*Ejercicio breve 1:* Indica si cada afirmación concuerda con el texto sobre el asedio de Jerusalén y cita literalmente las palabras que lo deciden: (a) Vespasiano encargó a su hijo Tito terminar la guerra judía; (b) la guerra civil dentro de Jerusalén destruyó todas las reservas de grano; (c) los atacantes recurrieron al fuego en el recinto del templo.
*Ejercicio breve 2:* Actualiza el texto sobre el asedio de Jerusalén desde "En Judea, Vespasiano" hasta "riendas del Imperio." y cambia "Vespasiano" por "Tito Flavio Vespasiano".

En Judea, Vespasiano consultó el oráculo del Dios del Carmelo, y se le prometió que, por altas que fuesen sus ambiciones, jamás fracasaría en nada que quisiese o planease. Además, Josefo, un distinguido prisionero judío de Vespasiano, insistía en que pronto sería liberado por el mismo hombre que le había apresado, y que para entonces se habría convertido en emperador.
Suetonio, Los doce Césares, Vespasiano, 5
En 69 d. C, Vespasiano confió a su hijo Tito el final de la guerra judía, mientras él partía para Alejandría y, posteriormente, hacia Roma, donde, tras vencer en la guerra civil, tomaría las riendas del Imperio.
En Judea, al desconcertado Josefo debió de parecerle que los judíos de Jerusalén estaban intentando hacer el trabajo de los romanos. Los vencedores de la batalla de Beth-Horon se habían enemistado con los celotas de Jerusalén, quienes, a su vez, ya estaban divididos entre ellos. Incluso antes de que los romanos llegaran a Jerusalén, la ciudad estaba desgarrada por una guerra civil a tres bandas que había destruido gran parte del templo y casi todas las reservas de grano almacenadas en previsión del asedio romano. Sólo la llegada de los romanos forzó a unirse a las diferentes facciones enfrentadas. Los romanos, a pesar de su formidable disciplina, quedaron impresionados por el salvajismo de las salidas del recinto amurallado que llevaban a cabo los judíos, y que en varias ocasiones consiguieron apartarlos de las puertas de la ciudad. «Los ataques se realizaban con un ímpetu furioso que recordaba la embestida de un animal salvaje», comenta Josefo, que ahora contemplaba los acontecimientos desde el bando romano.
Aunque parezca increíble, a la vez que realizaban estos ataques unificados contra los romanos, los celotas continuaron con su conflicto interno, de manera que, en un día cualquiera, un defensor celota de Jerusalén tenía la posibilidad de luchar contra tres enemigos diferentes. Pese a esta falta de unidad, las poderosas murallas de Jerusalén, combinadas con la ventaja natural de su emplazamiento y la ferocidad de sus defensores, fueron suficientes para mantener a los romanos a raya. En una ocasión, Josefo fue requerido para que hablara con una facción que ofrecía diálogo, pero Tito descubrió muy pronto que aquellos «parlamentarios» sólo pretendían ganar tiempo mientras fortificaban sus posiciones o situaban a los defensores. Pero los romanos eran unos maestros en el arte del asedio, y tras haber destruido gratuitamente sus propias reservas de alimentos, los defensores se encontraban en graves apuros. Los romanos forzaron las murallas, y trasladaron su ataque contra el propio recinto del templo, donde la resistencia fue más fanática si cabe, y los defensores sólo retrocedieron lentamente después de que los atacantes decidieran acelerar el proceso utilizando el fuego. En poco tiempo todo el templo estaba en llamas.

*Material proporcionado:*

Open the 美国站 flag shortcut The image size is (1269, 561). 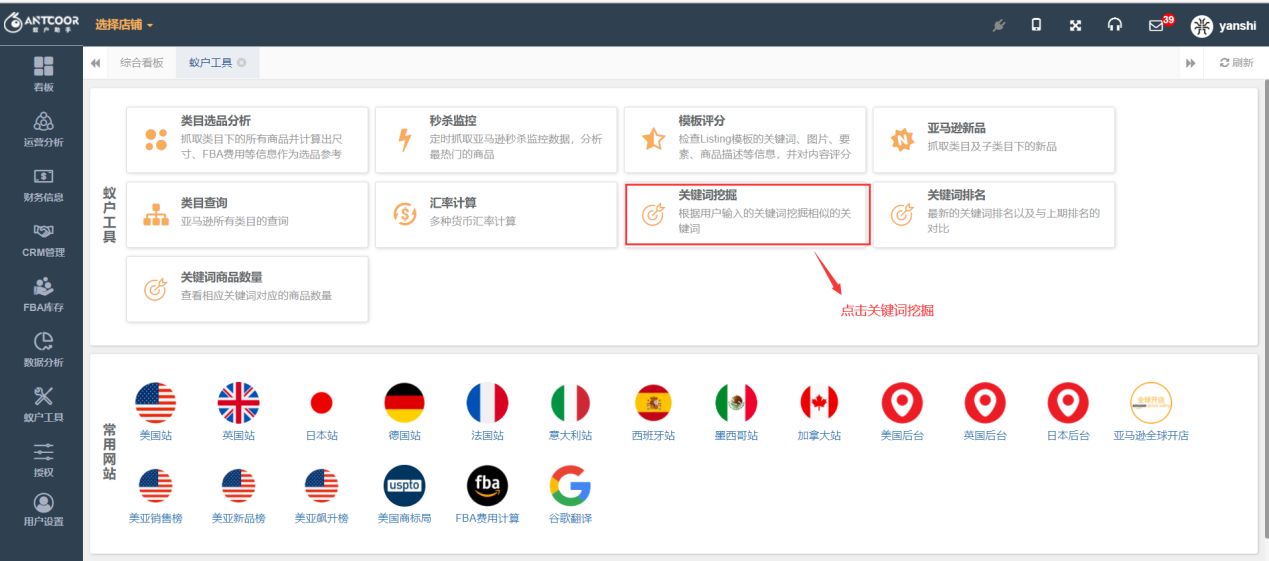coord(155,411)
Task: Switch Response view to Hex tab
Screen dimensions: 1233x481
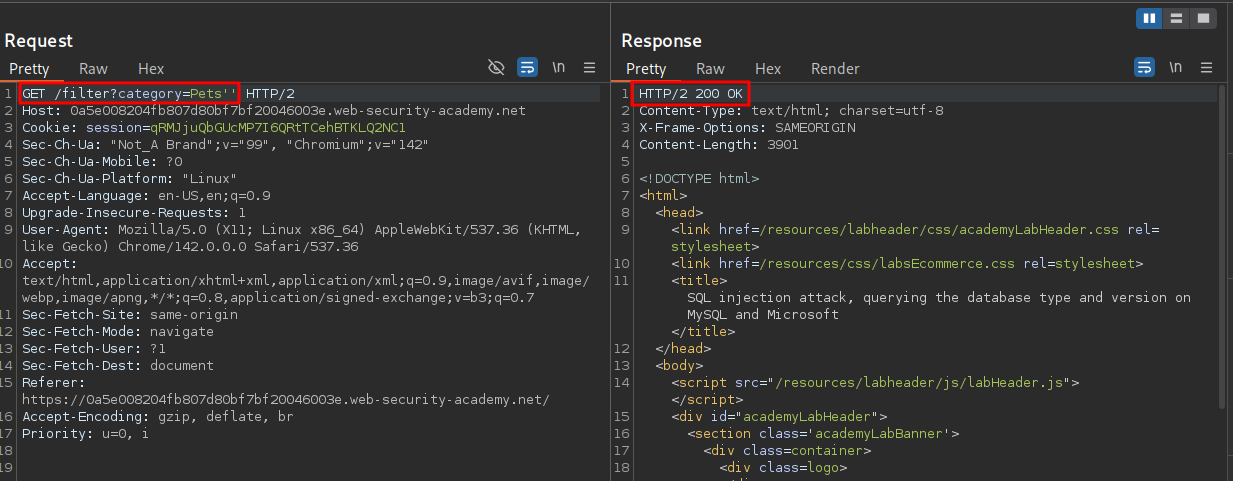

*Respuesta escrita 1:*
(a) Sí: "Vespasiano confió a su hijo Tito el final de la guerra judía".
(b) No: "casi todas las reservas de grano almacenadas en previsión del asedio romano".
(c) Sí: "los atacantes decidieran acelerar el proceso utilizando el fuego".

*Respuesta escrita 2:*
En Judea, Tito Flavio Vespasiano consultó el oráculo del Dios del Carmelo, y se le prometió que, por altas que fuesen sus ambiciones, jamás fracasaría en nada que quisiese o planease. Además, Josefo, un distinguido prisionero judío de Tito Flavio Vespasiano, insistía en que pronto sería liberado por el mismo hombre que le había apresado, y que para entonces se habría convertido en emperador.
Suetonio, Los doce Césares, Tito Flavio Vespasiano, 5
En 69 d. C, Tito Flavio Vespasiano confió a su hijo Tito el final de la guerra judía, mientras él partía para Alejandría y, posteriormente, hacia Roma, donde, tras vencer en la guerra civil, tomaría las riendas del Imperio.